Climate data for Shouxian, elevation 26 m (85 ft), (1991–2020 normals, extremes 1981–present)
| Month | Jan | Feb | Mar | Apr | May | Jun | Jul | Aug | Sep | Oct | Nov | Dec | Year |
| Record high °C (°F) | 20.2 (68.4) | 26.7 (80.1) | 33.6 (92.5) | 33.7 (92.7) | 36.7 (98.1) | 37.7 (99.9) | 39.0 (102.2) | 37.6 (99.7) | 37.2 (99.0) | 34.2 (93.6) | 29.8 (85.6) | 23.4 (74.1) | 39.0 (102.2) |
| Mean daily maximum °C (°F) | 6.7 (44.1) | 9.8 (49.6) | 15.0 (59.0) | 21.5 (70.7) | 27.0 (80.6) | 31.3 (88.3) | 32.3 (90.1) | 31.1 (88.0) | 27.7 (81.9) | 22.6 (72.7) | 15.8 (60.4) | 9.1 (48.4) | 20.8 (69.5) |
| Daily mean °C (°F) | 2.0 (35.6) | 4.7 (40.5) | 9.6 (49.3) | 15.9 (60.6) | 21.5 (70.7) | 25.9 (78.6) | 28.0 (82.4) | 27.0 (80.6) | 22.7 (72.9) | 17.1 (62.8) | 10.3 (50.5) | 4.1 (39.4) | 15.7 (60.3) |
| Mean daily minimum °C (°F) | −1.7 (28.9) | 0.6 (33.1) | 4.8 (40.6) | 10.9 (51.6) | 16.5 (61.7) | 21.2 (70.2) | 24.5 (76.1) | 23.8 (74.8) | 18.9 (66.0) | 12.7 (54.9) | 5.9 (42.6) | 0.1 (32.2) | 11.5 (52.7) |
| Record low °C (°F) | −15.4 (4.3) | −14.1 (6.6) | −5.3 (22.5) | −2.0 (28.4) | 4.7 (40.5) | 12.3 (54.1) | 18.1 (64.6) | 15.8 (60.4) | 8.8 (47.8) | 0.7 (33.3) | −6.8 (19.8) | −18.1 (−0.6) | −18.1 (−0.6) |
| Average precipitation mm (inches) | 30.6 (1.20) | 38.1 (1.50) | 60.2 (2.37) | 46.9 (1.85) | 63.2 (2.49) | 123.4 (4.86) | 227.7 (8.96) | 147.7 (5.81) | 78.3 (3.08) | 49.4 (1.94) | 45.6 (1.80) | 22.9 (0.90) | 934 (36.76) |
| Average precipitation days (≥ 0.1 mm) | 6.8 | 8.2 | 8.7 | 8.1 | 9.2 | 9.3 | 11.5 | 11.6 | 8.1 | 7.2 | 7.6 | 5.9 | 102.2 |
| Average snowy days | 4.6 | 2.7 | 1.3 | 0 | 0 | 0 | 0 | 0 | 0 | 0 | 0.6 | 1.6 | 10.8 |
| Average relative humidity (%) | 75 | 75 | 74 | 66 | 67 | 67 | 78 | 80 | 74 | 67 | 75 | 74 | 73 |
| Mean monthly sunshine hours | 125.3 | 127.4 | 163.6 | 194.2 | 201.3 | 179.8 | 206.2 | 194.8 | 165.0 | 164.6 | 148.4 | 136.5 | 2,007.1 |
| Percentage possible sunshine | 39 | 41 | 44 | 50 | 47 | 42 | 48 | 48 | 45 | 47 | 48 | 44 | 45 |
Source: China Meteorological Administration

==Economy==
Shou County is crisscrossed with rivers, and as a result it is a very productive agricultural region.
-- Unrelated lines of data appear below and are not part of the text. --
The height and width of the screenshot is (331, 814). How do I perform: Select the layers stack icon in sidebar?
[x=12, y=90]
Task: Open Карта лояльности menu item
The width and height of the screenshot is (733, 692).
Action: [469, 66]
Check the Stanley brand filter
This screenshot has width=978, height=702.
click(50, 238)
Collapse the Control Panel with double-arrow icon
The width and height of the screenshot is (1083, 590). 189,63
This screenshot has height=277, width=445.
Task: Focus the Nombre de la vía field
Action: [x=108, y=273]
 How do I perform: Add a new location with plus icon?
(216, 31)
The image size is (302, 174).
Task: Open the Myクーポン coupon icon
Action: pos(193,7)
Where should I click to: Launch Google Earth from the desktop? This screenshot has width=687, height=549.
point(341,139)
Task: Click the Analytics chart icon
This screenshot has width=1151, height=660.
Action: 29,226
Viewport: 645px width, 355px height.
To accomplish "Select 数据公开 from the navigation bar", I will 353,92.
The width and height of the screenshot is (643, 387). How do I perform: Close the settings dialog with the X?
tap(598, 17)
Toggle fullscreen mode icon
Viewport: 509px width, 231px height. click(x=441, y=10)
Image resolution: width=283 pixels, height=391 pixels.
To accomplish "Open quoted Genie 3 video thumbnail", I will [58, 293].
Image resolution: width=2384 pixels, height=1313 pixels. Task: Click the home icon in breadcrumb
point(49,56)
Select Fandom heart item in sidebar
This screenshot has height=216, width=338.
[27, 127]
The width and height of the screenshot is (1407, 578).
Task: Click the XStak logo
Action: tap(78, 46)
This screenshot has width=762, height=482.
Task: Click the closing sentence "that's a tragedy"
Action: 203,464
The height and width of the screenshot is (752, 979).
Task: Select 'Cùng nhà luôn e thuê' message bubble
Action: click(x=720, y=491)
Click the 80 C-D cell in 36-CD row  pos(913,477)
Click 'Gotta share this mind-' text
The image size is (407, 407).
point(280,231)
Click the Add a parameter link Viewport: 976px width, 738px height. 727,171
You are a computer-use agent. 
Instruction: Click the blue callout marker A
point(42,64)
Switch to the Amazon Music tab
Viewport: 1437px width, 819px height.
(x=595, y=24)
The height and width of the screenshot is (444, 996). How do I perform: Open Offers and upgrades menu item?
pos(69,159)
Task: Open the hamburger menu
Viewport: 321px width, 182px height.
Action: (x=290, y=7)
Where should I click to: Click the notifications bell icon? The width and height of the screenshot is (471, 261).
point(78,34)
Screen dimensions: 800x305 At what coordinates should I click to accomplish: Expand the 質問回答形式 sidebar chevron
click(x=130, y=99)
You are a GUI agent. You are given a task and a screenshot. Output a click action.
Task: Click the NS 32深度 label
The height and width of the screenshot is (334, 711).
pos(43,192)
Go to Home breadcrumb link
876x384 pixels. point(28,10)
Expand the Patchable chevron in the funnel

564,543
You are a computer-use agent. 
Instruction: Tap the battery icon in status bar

Main products of this area include rice, wheat and cotton. Currently Shou County is a focal point of a national project to increase production of agricultural goods. Zhengyang Pass, located on the Wai River, is a major point of transportation and goods distribution in Anhui.